Collection entries
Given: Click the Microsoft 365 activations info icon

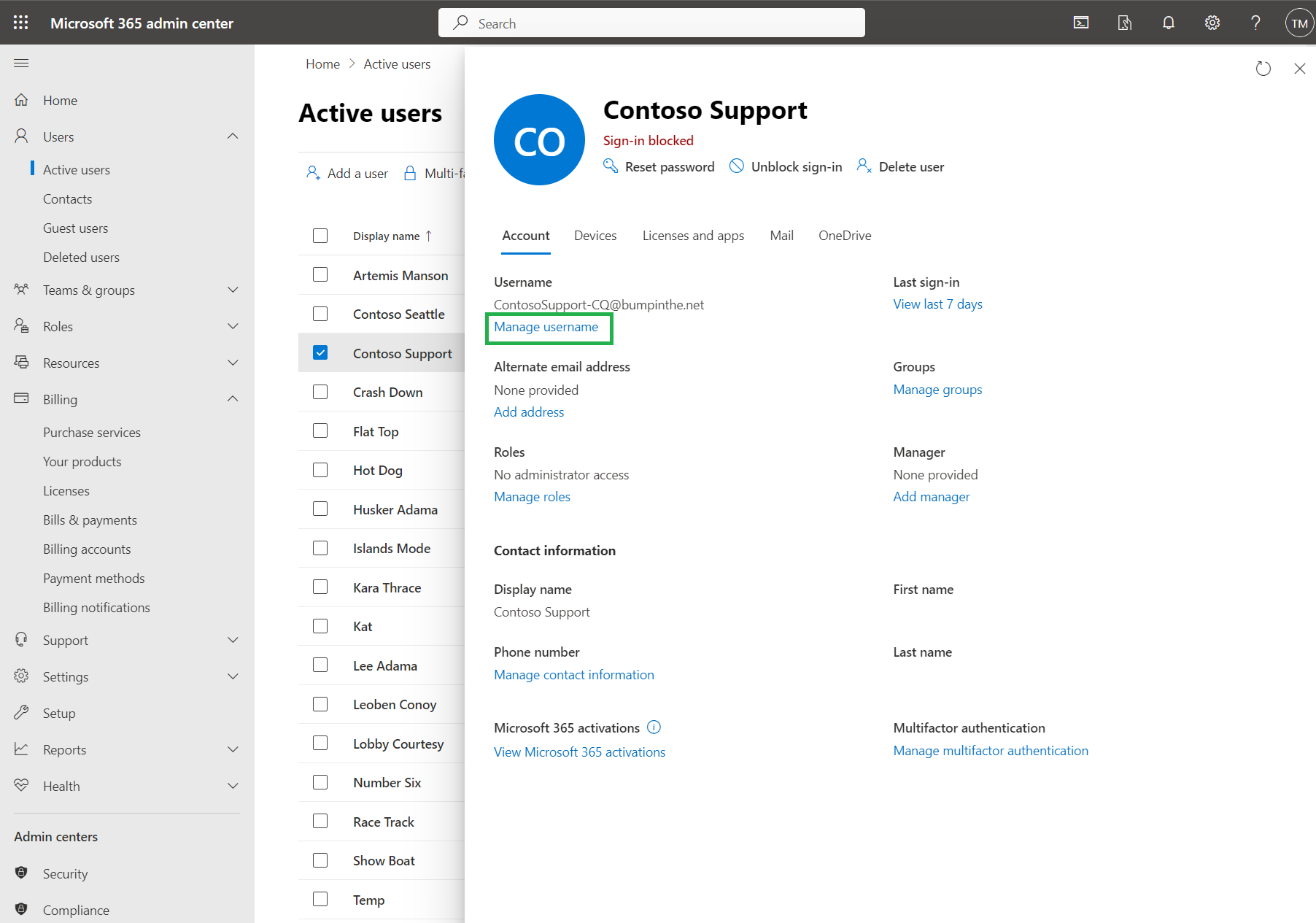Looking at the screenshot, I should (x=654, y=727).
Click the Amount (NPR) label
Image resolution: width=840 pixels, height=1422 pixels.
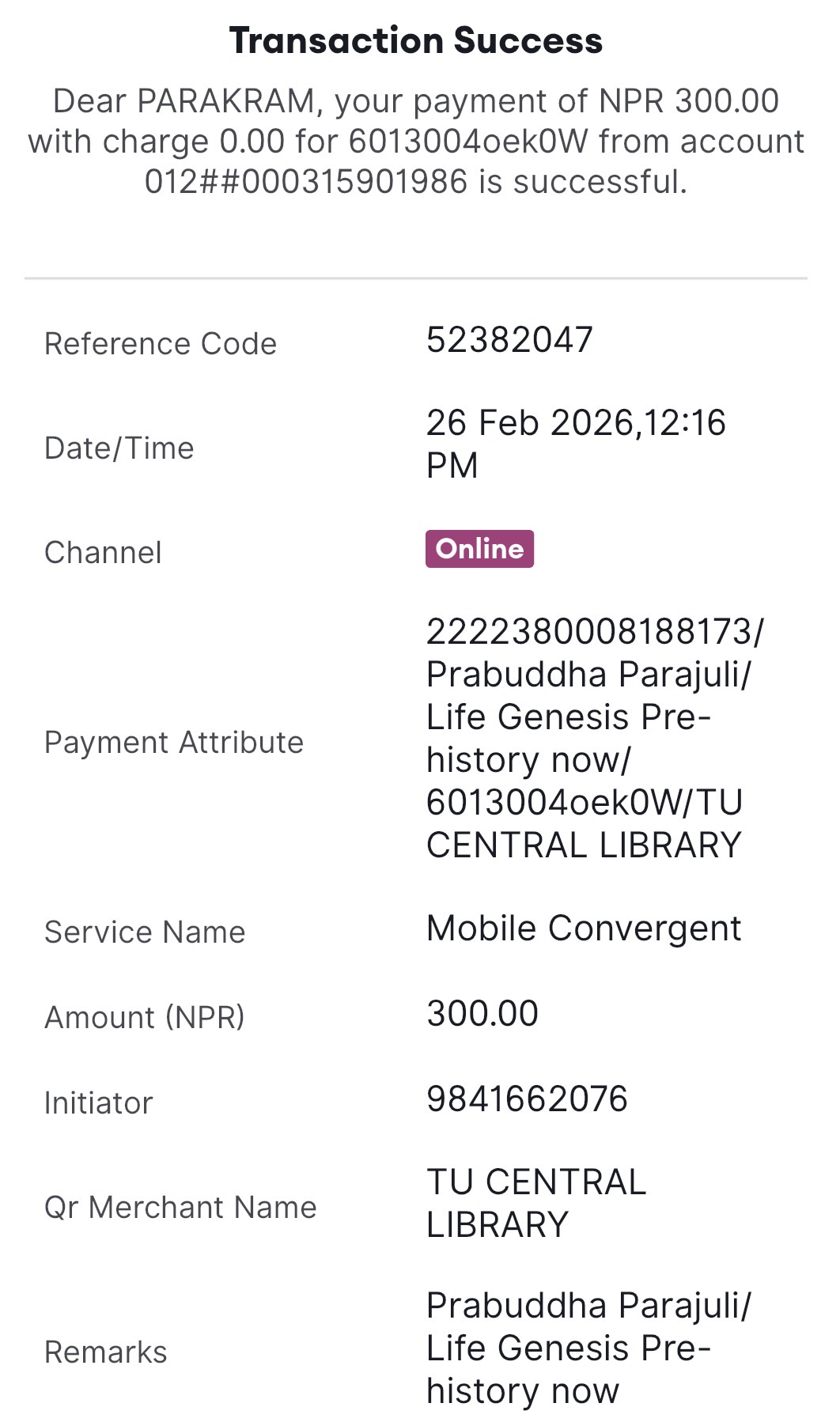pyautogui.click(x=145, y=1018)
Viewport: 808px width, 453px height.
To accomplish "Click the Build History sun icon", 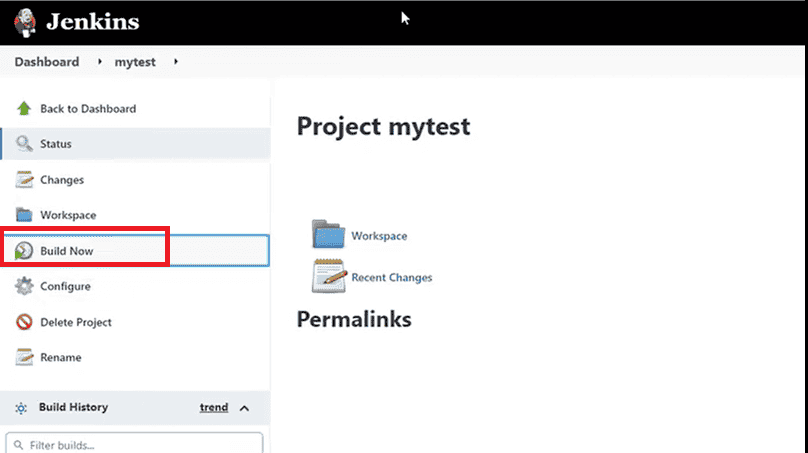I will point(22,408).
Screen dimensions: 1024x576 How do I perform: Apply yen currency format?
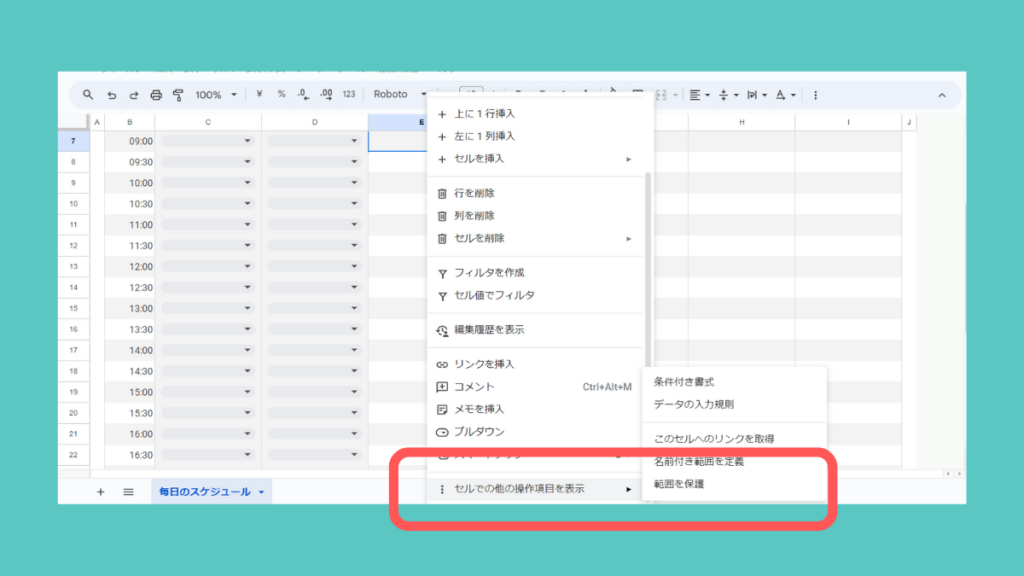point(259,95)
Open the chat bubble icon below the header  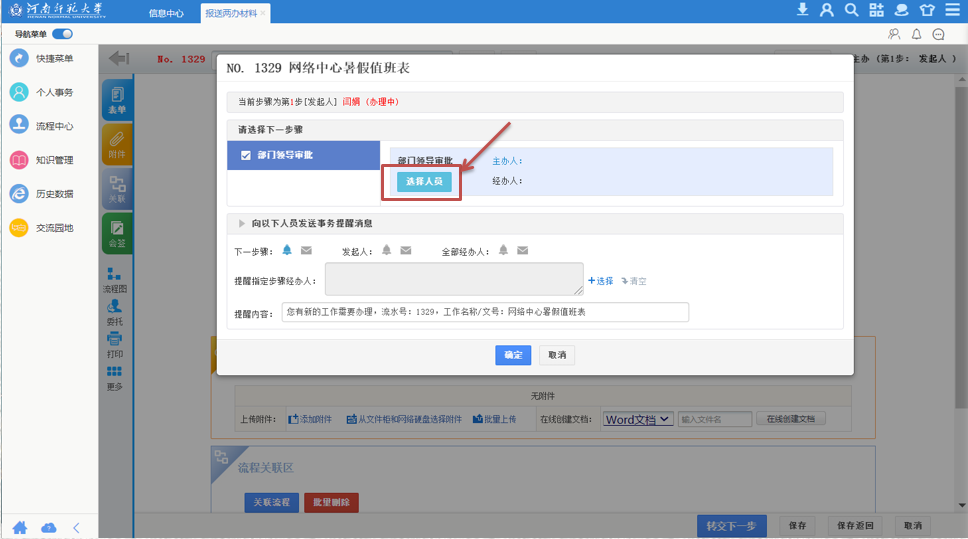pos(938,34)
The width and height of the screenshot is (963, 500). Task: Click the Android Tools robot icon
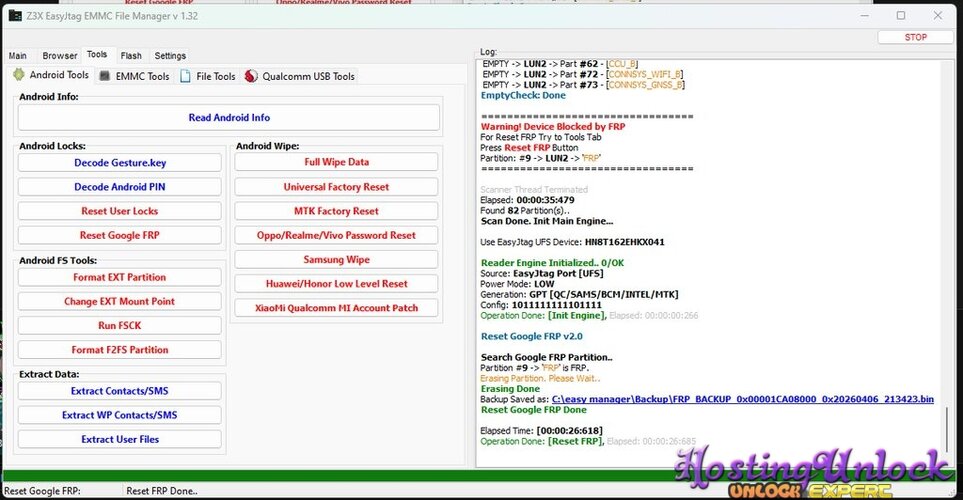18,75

• Work to complete: Retyping should start at the first line of the data above and stop after the line with "Viewport: 808px width, 453px height.", and no picture should be included.

• Exercise response:
Given: Click the Microsoft 365 activations info icon

Looking at the screenshot, I should (x=654, y=727).
Click the Amount (NPR) label
Image resolution: width=840 pixels, height=1422 pixels.
pyautogui.click(x=145, y=1018)
Viewport: 808px width, 453px height.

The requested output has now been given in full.